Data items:
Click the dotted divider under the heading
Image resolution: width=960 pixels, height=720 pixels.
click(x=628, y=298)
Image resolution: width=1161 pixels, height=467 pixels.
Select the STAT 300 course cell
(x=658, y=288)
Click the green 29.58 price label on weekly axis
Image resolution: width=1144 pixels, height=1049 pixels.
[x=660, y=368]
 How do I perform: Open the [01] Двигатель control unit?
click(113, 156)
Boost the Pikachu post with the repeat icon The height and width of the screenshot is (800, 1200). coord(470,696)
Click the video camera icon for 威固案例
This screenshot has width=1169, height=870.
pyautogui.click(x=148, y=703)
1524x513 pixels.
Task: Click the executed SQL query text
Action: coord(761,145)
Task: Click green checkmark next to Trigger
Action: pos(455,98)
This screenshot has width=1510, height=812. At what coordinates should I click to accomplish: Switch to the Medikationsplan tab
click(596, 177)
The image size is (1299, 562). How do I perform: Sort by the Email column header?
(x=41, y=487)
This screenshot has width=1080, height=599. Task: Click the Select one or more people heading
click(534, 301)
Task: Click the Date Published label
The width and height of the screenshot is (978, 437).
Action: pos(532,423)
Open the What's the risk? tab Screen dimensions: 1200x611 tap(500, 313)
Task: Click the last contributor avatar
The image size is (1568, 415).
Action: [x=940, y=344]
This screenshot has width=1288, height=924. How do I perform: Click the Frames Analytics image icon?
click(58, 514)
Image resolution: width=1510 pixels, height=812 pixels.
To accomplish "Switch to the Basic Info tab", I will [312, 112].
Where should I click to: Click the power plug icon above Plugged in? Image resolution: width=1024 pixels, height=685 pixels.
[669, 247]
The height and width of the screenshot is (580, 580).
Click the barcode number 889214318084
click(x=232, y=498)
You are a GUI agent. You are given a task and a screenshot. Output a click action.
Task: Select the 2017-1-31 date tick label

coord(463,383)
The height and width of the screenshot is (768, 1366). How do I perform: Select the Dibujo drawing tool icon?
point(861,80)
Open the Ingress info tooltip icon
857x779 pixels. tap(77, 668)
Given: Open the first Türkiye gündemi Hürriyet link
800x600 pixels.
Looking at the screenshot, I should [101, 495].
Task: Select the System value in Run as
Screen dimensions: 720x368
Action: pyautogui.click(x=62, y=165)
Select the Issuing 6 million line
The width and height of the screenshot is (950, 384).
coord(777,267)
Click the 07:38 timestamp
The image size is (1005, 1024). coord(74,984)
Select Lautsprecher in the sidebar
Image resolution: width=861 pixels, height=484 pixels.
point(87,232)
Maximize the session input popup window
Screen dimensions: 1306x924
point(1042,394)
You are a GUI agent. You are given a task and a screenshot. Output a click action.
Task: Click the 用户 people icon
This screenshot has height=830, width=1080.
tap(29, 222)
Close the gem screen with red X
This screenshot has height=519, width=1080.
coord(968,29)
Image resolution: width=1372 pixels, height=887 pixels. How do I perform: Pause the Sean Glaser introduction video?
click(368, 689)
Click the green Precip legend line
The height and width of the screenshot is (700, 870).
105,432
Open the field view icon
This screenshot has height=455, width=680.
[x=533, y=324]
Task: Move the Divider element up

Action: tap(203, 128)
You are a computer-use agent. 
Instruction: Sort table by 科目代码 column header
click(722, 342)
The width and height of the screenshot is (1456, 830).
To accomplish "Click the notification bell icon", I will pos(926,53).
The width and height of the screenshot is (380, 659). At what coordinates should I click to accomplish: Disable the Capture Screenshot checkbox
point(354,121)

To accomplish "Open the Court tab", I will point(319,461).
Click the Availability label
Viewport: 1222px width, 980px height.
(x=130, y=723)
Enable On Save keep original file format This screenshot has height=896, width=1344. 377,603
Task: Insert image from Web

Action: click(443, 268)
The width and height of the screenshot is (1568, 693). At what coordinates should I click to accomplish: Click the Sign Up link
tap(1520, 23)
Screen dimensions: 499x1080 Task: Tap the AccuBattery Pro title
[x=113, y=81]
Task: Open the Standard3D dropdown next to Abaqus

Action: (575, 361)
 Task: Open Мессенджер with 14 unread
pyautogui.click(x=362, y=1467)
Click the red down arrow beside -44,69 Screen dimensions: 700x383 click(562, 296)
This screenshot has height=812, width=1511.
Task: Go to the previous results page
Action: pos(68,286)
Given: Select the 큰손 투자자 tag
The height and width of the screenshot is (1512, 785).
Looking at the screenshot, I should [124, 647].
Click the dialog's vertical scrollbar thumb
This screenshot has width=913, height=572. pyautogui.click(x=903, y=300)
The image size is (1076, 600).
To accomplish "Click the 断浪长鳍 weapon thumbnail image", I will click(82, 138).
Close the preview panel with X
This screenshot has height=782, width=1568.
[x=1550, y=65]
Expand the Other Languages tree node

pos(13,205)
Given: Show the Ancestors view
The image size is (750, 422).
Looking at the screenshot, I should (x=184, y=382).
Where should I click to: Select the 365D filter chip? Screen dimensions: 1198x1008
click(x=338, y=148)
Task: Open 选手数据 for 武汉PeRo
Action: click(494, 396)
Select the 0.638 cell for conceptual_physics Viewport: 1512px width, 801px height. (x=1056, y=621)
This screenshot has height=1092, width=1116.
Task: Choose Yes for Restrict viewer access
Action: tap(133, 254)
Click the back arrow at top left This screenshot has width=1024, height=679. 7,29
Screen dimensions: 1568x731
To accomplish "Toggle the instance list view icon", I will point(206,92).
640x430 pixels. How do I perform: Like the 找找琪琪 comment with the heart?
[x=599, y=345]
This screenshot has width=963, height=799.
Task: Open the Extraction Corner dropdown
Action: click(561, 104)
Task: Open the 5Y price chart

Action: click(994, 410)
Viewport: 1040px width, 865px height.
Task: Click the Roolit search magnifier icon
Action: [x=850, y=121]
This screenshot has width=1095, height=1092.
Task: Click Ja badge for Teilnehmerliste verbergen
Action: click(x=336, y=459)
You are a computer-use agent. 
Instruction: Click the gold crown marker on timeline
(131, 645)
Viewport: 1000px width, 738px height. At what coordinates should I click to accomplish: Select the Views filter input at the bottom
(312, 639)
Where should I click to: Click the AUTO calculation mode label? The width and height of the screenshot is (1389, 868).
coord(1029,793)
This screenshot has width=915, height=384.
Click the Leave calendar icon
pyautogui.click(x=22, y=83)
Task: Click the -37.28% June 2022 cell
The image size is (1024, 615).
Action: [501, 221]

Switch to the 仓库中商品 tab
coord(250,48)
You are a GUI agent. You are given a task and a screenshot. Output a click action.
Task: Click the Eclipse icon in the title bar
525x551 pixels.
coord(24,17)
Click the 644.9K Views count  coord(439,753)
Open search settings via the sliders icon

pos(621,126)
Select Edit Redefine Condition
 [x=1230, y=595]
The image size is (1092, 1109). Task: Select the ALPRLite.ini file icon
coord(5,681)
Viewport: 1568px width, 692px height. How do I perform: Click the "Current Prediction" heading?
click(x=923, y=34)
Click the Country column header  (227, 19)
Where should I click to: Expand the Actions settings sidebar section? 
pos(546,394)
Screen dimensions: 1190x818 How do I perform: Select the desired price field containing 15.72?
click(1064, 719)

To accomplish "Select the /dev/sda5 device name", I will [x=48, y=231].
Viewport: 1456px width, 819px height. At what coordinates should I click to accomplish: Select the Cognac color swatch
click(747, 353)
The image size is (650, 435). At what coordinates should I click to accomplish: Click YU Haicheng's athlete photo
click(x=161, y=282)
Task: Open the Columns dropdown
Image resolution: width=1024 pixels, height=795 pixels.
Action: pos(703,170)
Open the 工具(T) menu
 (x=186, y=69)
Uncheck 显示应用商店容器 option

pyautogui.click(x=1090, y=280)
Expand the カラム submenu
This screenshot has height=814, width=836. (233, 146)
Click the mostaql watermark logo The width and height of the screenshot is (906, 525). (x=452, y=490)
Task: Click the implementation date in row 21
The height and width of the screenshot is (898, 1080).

§ **AIM**: Please rescale the records starting with the line that contains "Task: Click the -37.28% June 2022 cell" and going on through the line that contains "coord(24,17)", writing out every one of those lines again. Keep the requests unchanged, and multiply each coordinate in the answers by 0.65, rounding to a whole number with halves going up.

§ **EXERCISE ANSWER**:
Task: Click the -37.28% June 2022 cell
The image size is (1024, 615).
Action: [326, 144]

Switch to the 仓库中商品 tab
coord(163,31)
You are a GUI agent. You are given a task and a screenshot. Output a click action.
Task: Click the Eclipse icon in the title bar
525x551 pixels.
coord(16,11)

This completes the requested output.